▶ _EXERCISE BRIEF_
Copy exactly the stretch of data below from the line with "Task: Click the Cancel button" through the line with "Select the 终身 USDC 现金返还 card", including both of those lines.

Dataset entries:
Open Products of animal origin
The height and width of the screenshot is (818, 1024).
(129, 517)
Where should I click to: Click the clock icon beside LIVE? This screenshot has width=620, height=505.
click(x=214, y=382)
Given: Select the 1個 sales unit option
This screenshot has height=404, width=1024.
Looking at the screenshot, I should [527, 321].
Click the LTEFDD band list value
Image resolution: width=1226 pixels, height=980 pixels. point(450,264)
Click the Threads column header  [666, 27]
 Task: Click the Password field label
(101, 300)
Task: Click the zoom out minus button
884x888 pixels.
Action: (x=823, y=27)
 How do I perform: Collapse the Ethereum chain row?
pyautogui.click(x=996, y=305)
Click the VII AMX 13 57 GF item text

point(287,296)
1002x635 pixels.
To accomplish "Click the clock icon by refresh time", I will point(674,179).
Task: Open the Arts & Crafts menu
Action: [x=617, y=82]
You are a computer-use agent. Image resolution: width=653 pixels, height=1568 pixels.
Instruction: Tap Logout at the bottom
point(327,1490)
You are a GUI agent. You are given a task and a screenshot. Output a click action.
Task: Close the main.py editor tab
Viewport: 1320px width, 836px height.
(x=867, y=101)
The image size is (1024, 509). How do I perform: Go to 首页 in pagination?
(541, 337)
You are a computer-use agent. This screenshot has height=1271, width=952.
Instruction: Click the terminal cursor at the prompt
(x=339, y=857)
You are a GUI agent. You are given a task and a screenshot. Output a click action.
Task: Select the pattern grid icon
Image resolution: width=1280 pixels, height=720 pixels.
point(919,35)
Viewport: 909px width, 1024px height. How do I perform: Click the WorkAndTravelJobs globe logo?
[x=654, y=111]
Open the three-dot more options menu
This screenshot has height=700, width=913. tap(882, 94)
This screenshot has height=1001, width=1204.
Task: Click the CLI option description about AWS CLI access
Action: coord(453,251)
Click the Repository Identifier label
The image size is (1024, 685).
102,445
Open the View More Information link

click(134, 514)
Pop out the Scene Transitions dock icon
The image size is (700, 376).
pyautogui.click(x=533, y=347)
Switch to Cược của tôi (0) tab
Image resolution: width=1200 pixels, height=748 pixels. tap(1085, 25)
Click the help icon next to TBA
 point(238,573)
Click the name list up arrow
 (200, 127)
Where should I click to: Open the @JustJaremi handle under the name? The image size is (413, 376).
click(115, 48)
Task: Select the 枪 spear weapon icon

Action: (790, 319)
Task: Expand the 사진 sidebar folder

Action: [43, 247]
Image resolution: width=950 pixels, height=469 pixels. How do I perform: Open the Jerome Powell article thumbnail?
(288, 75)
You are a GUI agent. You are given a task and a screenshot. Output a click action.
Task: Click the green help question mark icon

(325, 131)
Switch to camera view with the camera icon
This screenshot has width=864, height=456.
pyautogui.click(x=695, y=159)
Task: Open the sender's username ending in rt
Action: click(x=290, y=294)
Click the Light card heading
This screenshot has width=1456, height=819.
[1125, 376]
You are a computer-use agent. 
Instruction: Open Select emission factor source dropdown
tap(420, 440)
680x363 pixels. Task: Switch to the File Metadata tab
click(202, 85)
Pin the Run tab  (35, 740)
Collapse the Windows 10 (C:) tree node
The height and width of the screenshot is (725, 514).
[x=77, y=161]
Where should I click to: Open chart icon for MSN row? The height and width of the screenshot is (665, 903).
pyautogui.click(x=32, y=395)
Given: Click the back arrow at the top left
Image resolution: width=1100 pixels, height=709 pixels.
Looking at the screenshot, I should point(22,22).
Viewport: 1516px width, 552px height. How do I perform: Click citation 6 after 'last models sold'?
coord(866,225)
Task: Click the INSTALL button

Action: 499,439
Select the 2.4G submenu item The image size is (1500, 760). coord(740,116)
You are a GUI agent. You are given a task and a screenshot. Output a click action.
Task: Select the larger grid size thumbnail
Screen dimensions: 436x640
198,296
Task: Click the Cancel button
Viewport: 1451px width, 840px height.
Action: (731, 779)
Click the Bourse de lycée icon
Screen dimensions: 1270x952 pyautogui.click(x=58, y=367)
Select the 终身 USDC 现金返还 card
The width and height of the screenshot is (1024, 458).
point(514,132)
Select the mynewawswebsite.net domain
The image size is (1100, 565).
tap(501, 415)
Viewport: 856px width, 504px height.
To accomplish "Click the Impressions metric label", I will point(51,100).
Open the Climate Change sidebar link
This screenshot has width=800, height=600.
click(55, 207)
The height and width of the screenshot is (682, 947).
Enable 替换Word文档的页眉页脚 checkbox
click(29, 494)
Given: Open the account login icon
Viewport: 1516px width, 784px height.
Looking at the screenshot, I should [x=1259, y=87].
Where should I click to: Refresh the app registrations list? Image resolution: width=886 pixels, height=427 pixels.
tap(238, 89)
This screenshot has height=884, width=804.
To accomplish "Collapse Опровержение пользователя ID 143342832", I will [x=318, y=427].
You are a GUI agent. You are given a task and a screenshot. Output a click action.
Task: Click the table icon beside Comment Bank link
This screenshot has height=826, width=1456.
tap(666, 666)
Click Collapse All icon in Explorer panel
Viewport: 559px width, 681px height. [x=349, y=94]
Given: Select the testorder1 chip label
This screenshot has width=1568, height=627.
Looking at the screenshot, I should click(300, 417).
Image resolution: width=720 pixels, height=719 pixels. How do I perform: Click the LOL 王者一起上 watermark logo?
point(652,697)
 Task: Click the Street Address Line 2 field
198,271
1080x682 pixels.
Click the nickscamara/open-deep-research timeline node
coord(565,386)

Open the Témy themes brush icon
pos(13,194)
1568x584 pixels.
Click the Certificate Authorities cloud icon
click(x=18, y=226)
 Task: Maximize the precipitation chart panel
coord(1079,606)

▶ _WRITTEN ANSWER_
Task: Click the Cancel button
Viewport: 1451px width, 840px height.
Action: (731, 779)
Click the Bourse de lycée icon
Screen dimensions: 1270x952 pyautogui.click(x=58, y=367)
Select the 终身 USDC 现金返还 card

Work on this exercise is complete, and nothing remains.